» **Input data**:
####

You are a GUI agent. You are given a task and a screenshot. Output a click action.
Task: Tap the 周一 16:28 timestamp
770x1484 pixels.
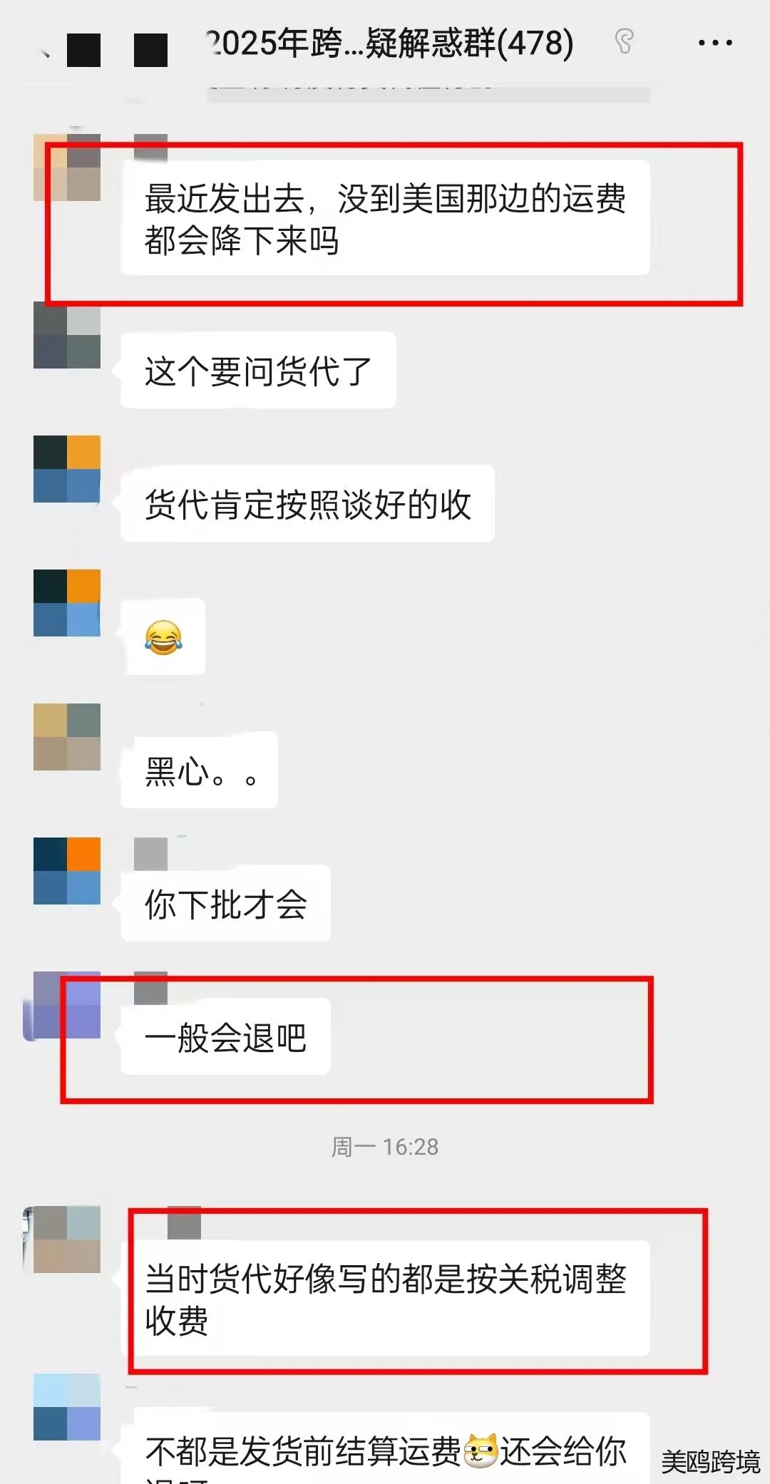385,1147
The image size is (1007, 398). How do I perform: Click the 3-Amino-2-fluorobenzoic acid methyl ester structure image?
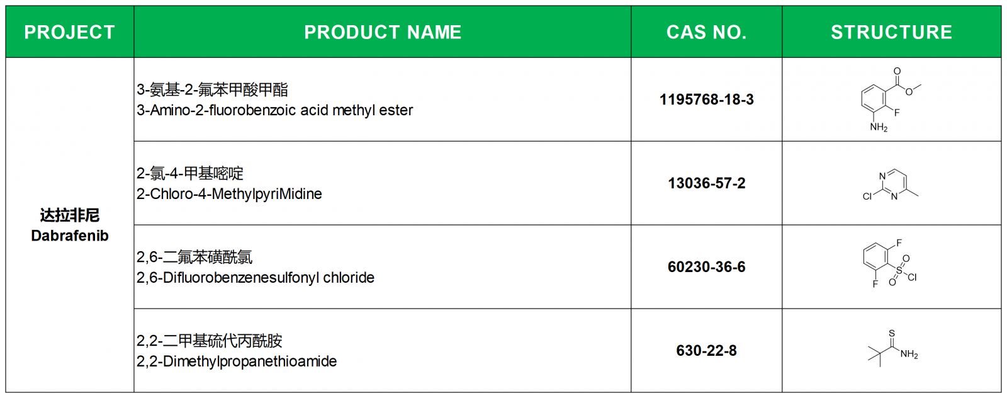[x=891, y=100]
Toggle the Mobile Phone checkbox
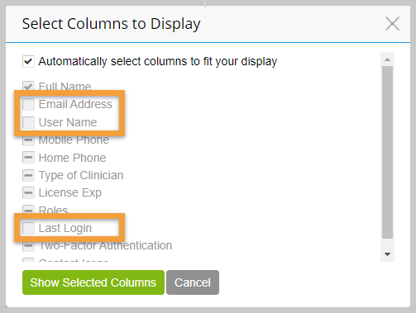The width and height of the screenshot is (416, 313). 28,140
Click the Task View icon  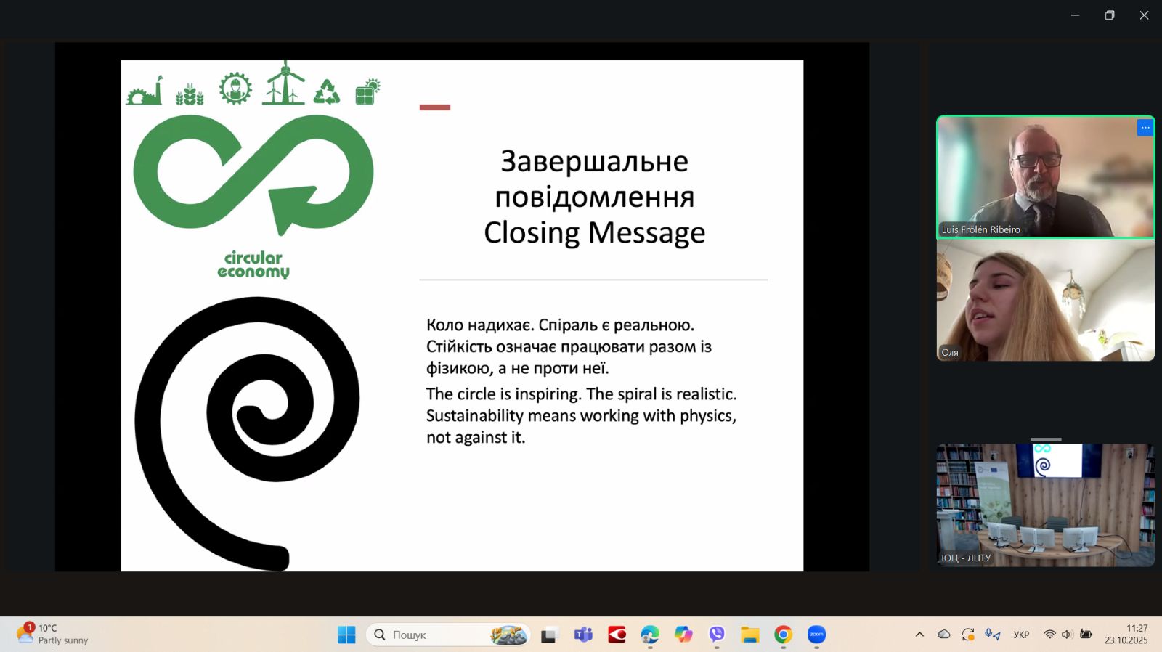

####

» **Your assignment**: Exactly as written, reproduce the lines from the one containing "770x1484 pixels." through the last line of the entries above, and leave every picture out.

» **Output of the exercise**:
770x1484 pixels.
385,1147
The image size is (1007, 398). How do I perform: Click the 3-Amino-2-fluorobenzoic acid methyl ester structure image?
[x=891, y=100]
Toggle the Mobile Phone checkbox
The width and height of the screenshot is (416, 313). 28,140
Click the Task View icon  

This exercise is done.